• Requirement: Copy the entries below word for word, starting with the line that contains "Toggle the 用疑似欺骗用户 switch" and continuing through the line that contains "Looking at the screenshot, I should click(152, 108).".

• Given records:

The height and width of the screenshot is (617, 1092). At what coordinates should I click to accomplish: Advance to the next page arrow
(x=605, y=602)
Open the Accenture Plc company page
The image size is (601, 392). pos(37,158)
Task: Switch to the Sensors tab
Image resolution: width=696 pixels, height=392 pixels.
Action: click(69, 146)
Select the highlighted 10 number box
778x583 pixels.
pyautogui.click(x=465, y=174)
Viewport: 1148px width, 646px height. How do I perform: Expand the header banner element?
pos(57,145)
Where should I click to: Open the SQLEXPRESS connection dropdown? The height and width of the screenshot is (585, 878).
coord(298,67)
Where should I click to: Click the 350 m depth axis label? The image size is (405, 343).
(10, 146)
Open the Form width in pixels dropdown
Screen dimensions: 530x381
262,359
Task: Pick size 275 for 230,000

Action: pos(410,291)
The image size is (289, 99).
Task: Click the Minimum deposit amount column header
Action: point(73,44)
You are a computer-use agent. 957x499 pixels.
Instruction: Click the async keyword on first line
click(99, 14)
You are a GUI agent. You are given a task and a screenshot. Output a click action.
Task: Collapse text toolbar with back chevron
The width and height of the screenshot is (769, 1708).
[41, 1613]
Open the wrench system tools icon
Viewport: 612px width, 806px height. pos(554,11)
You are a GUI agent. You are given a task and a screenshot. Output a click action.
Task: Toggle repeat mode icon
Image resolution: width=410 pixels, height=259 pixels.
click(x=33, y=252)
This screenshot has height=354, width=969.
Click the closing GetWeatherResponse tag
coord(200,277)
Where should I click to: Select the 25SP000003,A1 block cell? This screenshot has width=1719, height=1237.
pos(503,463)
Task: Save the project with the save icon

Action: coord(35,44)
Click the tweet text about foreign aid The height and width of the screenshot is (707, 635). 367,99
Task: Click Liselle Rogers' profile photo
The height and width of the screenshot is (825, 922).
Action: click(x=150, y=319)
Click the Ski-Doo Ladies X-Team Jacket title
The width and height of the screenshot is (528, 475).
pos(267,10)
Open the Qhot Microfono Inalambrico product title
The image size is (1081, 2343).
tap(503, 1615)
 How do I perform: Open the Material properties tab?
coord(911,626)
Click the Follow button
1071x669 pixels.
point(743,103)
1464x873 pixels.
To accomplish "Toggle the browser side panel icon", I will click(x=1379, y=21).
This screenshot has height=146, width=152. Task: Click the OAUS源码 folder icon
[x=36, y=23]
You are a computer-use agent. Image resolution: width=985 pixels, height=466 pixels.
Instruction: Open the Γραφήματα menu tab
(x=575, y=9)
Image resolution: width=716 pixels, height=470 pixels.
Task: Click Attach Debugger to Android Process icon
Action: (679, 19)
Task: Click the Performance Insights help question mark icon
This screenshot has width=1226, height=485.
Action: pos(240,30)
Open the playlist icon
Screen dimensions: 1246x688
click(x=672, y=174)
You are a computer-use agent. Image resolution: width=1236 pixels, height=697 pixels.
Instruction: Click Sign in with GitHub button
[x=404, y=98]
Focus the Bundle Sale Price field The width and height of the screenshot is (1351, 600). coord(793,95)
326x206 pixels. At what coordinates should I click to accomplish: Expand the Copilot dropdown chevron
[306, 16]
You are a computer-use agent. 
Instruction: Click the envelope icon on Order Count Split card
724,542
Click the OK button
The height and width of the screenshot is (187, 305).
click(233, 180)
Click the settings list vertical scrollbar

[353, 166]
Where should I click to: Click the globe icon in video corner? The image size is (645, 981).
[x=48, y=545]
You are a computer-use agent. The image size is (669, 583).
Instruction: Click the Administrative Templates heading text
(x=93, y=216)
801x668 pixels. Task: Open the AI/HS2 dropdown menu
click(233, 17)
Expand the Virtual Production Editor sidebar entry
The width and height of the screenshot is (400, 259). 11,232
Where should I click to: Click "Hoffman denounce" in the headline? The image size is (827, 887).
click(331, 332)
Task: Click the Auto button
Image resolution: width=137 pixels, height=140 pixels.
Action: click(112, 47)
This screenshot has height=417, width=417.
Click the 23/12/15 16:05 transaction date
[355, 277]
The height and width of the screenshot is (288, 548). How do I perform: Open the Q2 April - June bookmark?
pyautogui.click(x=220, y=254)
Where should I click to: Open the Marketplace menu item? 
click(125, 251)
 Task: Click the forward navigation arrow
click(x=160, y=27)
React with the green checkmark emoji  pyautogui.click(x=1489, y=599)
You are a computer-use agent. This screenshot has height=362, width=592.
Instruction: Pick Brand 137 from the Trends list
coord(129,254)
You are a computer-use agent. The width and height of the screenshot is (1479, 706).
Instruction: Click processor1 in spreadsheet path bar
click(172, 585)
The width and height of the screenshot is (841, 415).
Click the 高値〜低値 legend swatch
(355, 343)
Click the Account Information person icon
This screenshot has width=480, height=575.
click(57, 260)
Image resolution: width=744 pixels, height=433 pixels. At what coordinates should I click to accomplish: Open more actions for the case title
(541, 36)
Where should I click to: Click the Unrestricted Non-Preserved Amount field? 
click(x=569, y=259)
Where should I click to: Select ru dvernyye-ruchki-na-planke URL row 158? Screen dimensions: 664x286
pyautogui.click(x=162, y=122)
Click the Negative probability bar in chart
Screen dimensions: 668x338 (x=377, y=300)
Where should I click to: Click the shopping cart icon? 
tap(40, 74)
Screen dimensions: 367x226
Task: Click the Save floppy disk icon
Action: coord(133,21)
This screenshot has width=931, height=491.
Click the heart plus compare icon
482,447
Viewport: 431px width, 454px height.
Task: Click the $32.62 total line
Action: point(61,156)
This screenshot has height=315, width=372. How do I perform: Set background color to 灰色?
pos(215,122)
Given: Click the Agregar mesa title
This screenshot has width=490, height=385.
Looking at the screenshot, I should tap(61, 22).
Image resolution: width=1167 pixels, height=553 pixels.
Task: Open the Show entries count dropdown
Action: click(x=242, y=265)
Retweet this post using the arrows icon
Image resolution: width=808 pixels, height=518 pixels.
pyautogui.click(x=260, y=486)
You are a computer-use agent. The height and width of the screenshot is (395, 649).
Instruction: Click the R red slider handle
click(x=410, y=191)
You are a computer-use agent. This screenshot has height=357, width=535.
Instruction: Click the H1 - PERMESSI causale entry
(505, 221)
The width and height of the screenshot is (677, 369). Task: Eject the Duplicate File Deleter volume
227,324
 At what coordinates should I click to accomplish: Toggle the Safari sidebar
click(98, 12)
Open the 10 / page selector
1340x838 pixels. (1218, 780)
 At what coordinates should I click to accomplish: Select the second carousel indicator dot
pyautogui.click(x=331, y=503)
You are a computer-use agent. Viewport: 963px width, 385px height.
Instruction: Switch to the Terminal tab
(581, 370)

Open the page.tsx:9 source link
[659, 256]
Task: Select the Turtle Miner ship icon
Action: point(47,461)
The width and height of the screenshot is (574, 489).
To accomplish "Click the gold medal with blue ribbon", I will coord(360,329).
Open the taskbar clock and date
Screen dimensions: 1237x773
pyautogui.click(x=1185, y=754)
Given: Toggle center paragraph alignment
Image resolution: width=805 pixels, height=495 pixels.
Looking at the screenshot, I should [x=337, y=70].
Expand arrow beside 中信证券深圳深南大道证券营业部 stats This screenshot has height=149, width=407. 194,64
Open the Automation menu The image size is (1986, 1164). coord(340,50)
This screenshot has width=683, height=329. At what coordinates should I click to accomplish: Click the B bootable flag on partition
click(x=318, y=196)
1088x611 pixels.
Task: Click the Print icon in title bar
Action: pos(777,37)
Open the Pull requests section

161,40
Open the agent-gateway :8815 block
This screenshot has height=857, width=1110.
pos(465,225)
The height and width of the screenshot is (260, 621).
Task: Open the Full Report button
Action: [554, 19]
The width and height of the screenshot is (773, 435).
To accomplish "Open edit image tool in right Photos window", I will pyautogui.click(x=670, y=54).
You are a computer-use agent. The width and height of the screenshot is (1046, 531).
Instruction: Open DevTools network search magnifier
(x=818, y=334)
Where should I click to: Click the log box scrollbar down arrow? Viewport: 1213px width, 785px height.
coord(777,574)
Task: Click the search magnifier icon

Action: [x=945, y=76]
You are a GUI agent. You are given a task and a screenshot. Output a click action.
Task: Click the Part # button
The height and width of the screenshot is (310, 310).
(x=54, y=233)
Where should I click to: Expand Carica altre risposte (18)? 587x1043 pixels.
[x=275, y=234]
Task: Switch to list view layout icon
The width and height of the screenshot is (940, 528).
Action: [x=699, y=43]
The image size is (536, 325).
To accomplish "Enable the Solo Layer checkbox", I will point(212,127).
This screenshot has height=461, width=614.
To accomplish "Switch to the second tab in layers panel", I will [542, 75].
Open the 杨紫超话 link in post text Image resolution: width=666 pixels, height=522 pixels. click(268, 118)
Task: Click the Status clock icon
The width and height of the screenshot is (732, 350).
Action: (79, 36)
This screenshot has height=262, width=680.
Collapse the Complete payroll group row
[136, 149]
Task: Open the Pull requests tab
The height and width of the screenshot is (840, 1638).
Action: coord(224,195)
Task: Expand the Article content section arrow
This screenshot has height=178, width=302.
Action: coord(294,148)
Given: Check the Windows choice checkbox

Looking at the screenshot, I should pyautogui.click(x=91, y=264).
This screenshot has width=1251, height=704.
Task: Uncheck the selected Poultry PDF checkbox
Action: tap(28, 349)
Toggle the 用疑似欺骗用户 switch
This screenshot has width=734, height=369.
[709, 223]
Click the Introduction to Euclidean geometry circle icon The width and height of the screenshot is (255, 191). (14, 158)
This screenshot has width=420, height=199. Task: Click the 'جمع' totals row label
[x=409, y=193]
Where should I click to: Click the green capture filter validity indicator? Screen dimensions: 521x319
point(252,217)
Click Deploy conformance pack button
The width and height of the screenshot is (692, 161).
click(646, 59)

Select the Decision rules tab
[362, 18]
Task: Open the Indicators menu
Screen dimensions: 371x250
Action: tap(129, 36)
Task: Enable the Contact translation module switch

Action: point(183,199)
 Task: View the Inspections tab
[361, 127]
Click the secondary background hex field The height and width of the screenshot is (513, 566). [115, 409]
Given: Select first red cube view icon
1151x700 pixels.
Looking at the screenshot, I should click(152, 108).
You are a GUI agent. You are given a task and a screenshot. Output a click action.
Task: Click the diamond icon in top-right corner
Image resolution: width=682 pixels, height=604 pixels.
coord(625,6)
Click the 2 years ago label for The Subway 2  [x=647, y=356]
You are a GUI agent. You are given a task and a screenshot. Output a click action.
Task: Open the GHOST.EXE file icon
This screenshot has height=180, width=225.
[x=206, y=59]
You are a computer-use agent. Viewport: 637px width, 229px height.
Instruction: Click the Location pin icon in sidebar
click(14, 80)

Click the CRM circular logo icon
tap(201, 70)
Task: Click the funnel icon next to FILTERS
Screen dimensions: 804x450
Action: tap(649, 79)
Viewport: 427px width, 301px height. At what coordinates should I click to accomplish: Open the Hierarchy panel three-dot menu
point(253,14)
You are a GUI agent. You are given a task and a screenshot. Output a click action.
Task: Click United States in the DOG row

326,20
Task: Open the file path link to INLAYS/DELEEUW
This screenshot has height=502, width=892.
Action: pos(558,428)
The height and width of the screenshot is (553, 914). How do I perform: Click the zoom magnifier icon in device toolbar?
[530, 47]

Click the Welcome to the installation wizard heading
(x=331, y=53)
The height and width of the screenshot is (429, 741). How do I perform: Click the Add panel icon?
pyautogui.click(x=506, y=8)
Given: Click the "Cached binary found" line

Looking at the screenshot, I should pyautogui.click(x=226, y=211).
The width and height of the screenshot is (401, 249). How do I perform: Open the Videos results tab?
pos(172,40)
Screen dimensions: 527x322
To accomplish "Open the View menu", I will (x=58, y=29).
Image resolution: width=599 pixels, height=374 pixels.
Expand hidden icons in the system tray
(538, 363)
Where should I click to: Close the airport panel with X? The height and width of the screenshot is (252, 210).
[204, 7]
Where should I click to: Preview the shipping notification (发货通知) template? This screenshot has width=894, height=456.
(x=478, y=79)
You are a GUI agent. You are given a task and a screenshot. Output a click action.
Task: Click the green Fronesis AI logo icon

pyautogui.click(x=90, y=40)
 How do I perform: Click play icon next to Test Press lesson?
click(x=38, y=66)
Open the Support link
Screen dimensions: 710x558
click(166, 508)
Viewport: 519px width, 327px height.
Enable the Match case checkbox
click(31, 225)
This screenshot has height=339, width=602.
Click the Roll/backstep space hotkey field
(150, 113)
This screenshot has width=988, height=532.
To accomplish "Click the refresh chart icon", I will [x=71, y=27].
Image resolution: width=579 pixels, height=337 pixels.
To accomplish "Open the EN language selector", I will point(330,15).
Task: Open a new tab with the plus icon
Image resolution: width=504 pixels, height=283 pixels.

• Reply to the exercise:
Toggle the 用疑似欺骗用户 switch
This screenshot has width=734, height=369.
[709, 223]
Click the Introduction to Euclidean geometry circle icon The width and height of the screenshot is (255, 191). (14, 158)
This screenshot has width=420, height=199. Task: Click the 'جمع' totals row label
[x=409, y=193]
Where should I click to: Click the green capture filter validity indicator? Screen dimensions: 521x319
point(252,217)
Click Deploy conformance pack button
The width and height of the screenshot is (692, 161).
click(646, 59)

Select the Decision rules tab
[362, 18]
Task: Open the Indicators menu
Screen dimensions: 371x250
Action: tap(129, 36)
Task: Enable the Contact translation module switch

Action: point(183,199)
 Task: View the Inspections tab
[361, 127]
Click the secondary background hex field The height and width of the screenshot is (513, 566). [115, 409]
Given: Select first red cube view icon
1151x700 pixels.
Looking at the screenshot, I should click(152, 108).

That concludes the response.